Lectionary Readings (Revised Common Lectionary, Year C)

 

Job 19:23-27a
Psalm 17:1-9
2 Thessalonians 2:1-5, 13-17
Luke 20:27-38

In this week’s Gospel reading, the Sadducees approach Jesus with a trick question.  Hoping to pit him against his own religious tradition, they tell him a hypothetical story.  A woman is given in marriage to one of seven brothers, they tell Jesus.  When her husband dies without fathering an heir, she is passed on — as the law of Moses dictates — to his next younger brother.  When that brother also dies without siring a child, she’s passed on to the third.  And so on.  Eventually all seven brothers die, and the woman — still childless — dies, too.  “In the resurrection,” the Sadducees ask smugly, certain that they’ve ensnared Jesus, “whose wife will she be?”

The story is meant to be a joke that exposes the absurdity of believing in life after death.  How could resurrection ever work in practical terms, given the complexities of human life?  What would happen to marriage?  To lineages and family traditions?  To Old Testament law?  To sex? 

Jesus — as usual — refuses to take the bait.  He tells the Sadducees that the entire premise of their question is wrong.  Their conception of God is too small.  The children of the resurrection, he tells them, will neither marry nor be given in marriage.  They will be like angels — heavenly beings beloved of God, for whom the rules and practices of earthly life will not apply.  To grasp resurrection via earthly terms is impossible; it is a reality of another order entirely, an order we can only approach by faith.

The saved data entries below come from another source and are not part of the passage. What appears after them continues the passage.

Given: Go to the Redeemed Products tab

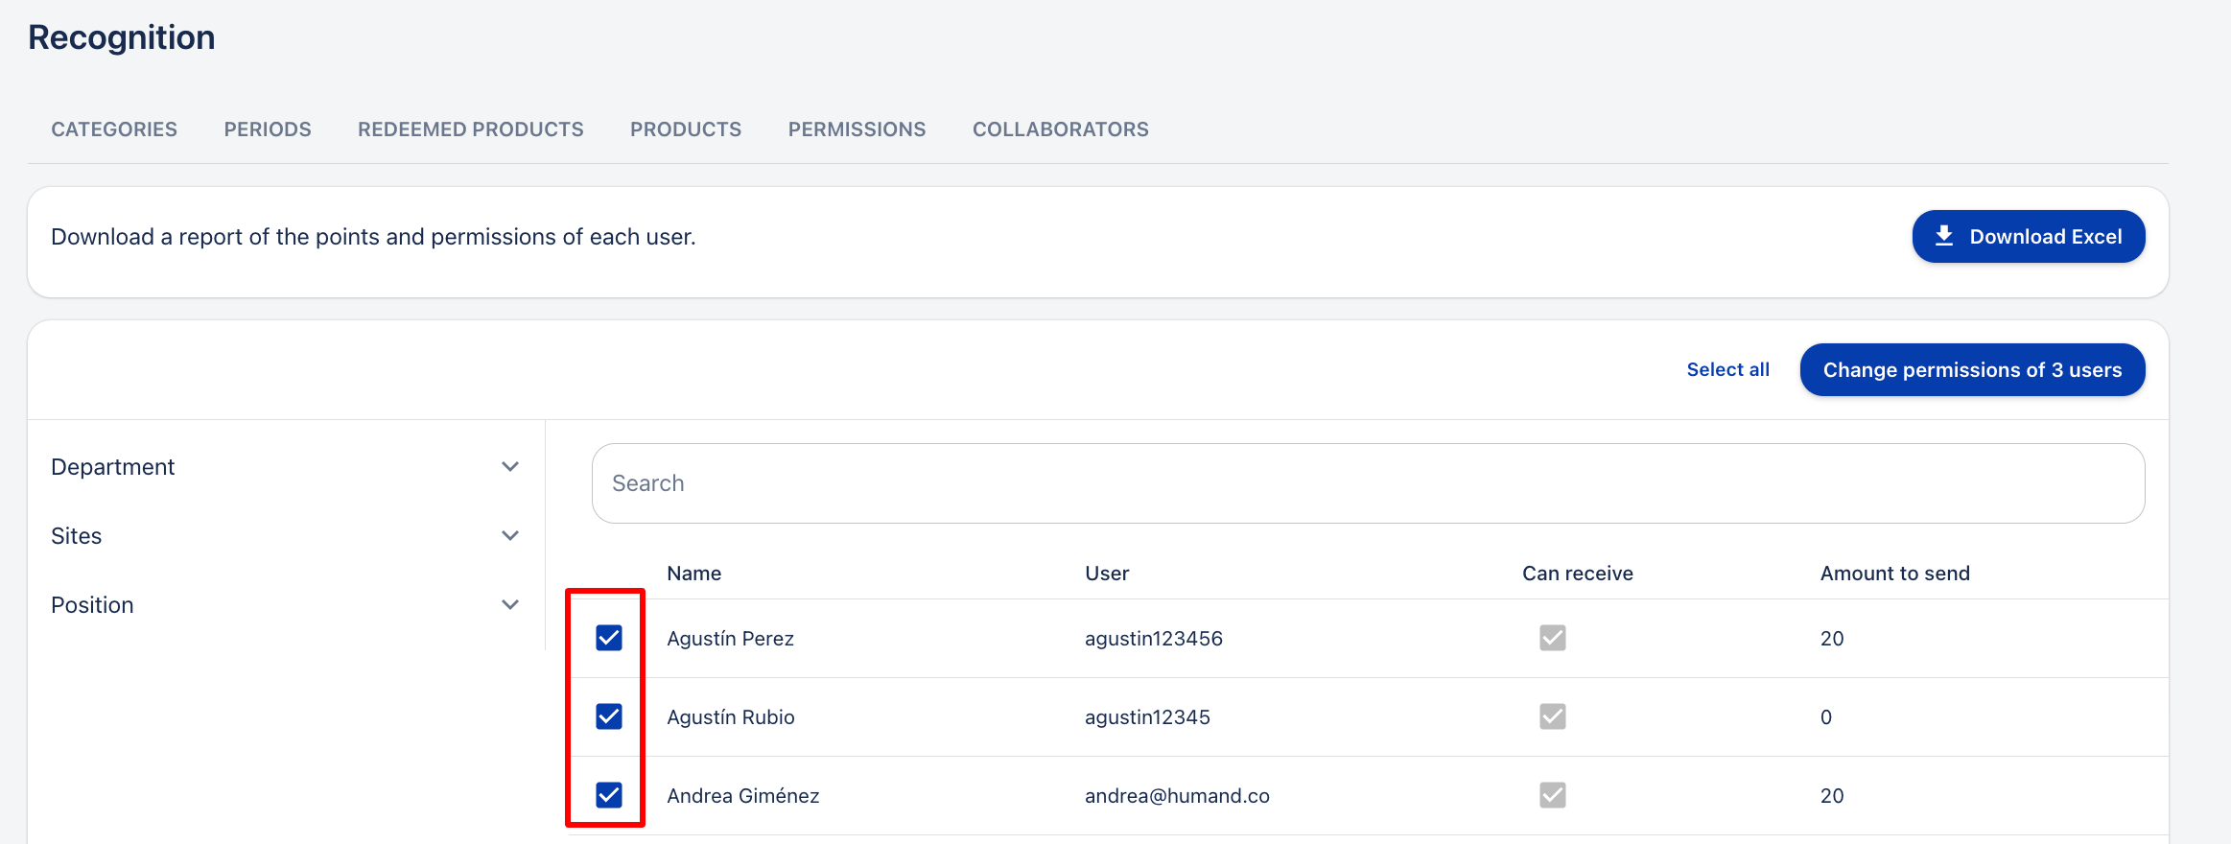Looking at the screenshot, I should [x=470, y=129].
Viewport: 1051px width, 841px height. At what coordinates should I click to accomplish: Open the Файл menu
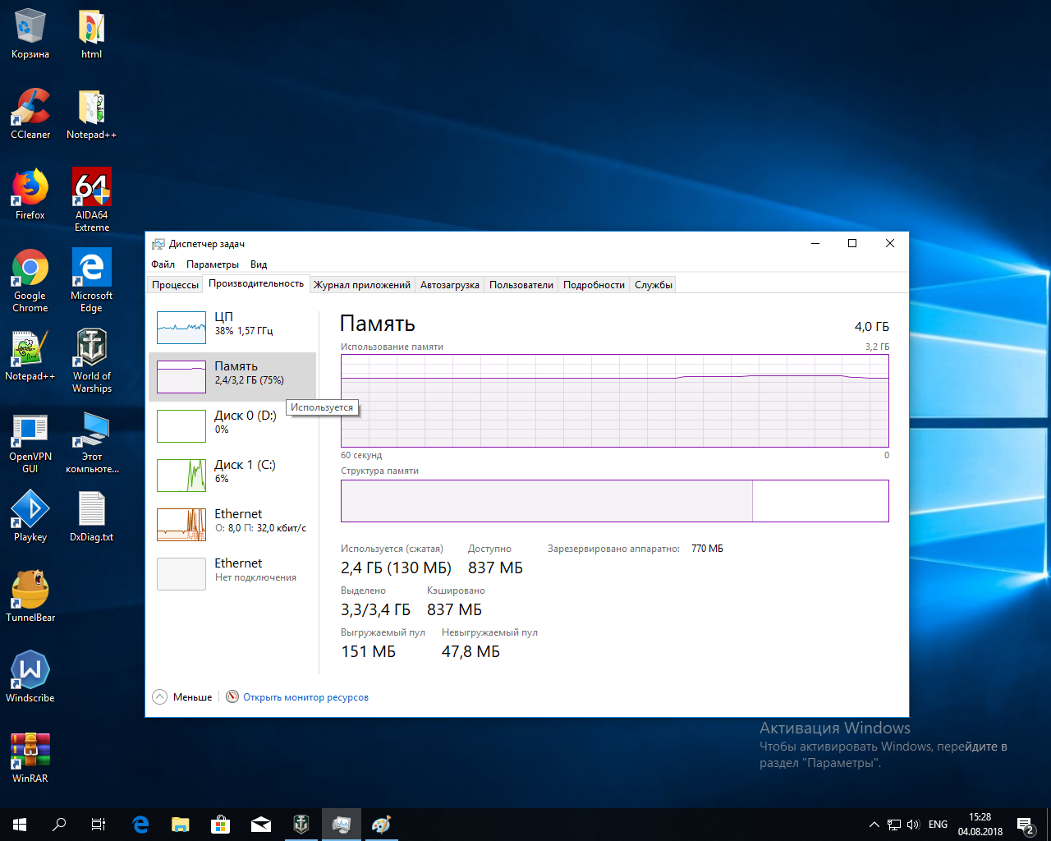click(x=163, y=264)
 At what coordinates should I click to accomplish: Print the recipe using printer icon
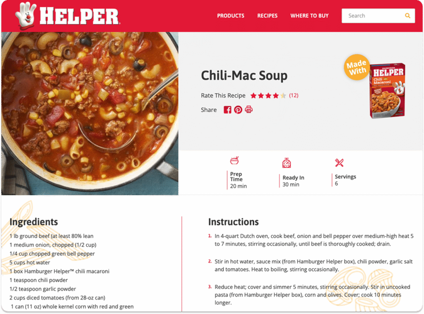pyautogui.click(x=248, y=110)
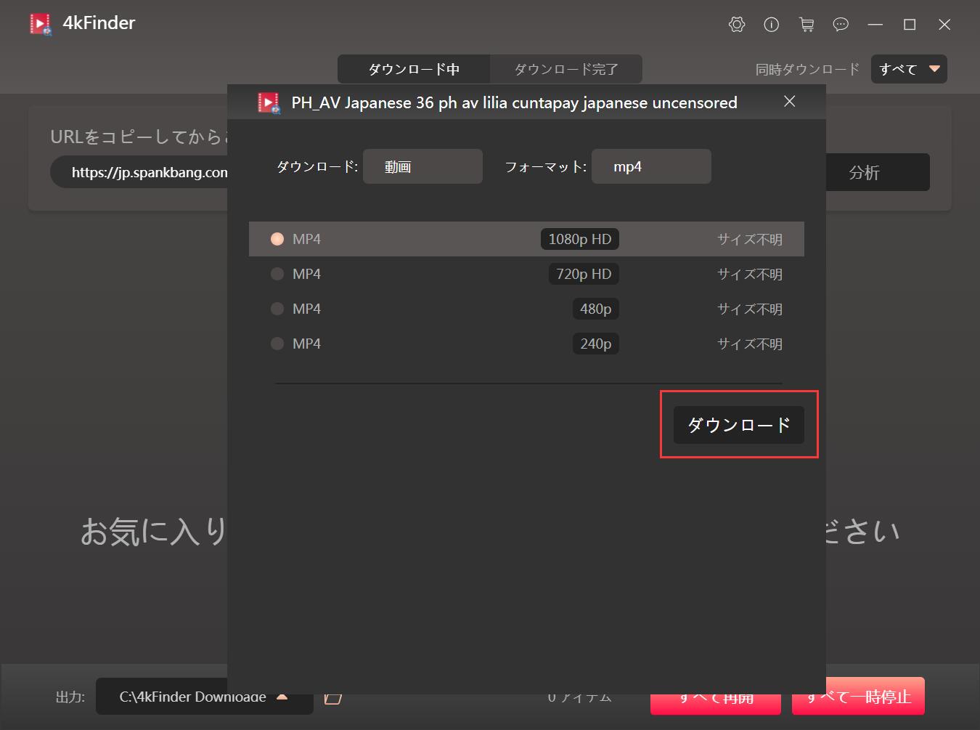This screenshot has width=980, height=730.
Task: Click the feedback chat bubble icon
Action: coord(841,25)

It’s tempting to dismiss this exchange as specific to first century Jewish culture, and irrelevant to us.  After all, we don’t practice levirate marrage or debate the fine points of Mosaic law in our Sunday morning church services.  Our intellectual assumptions and concerns are not the same as those of the Sadducees.  And yet a few things about this story strike me as instructive for us 21st century Christians.  Here they are in no particular order:

 Detail Of Empty Tomb Anne Cameron Cutri.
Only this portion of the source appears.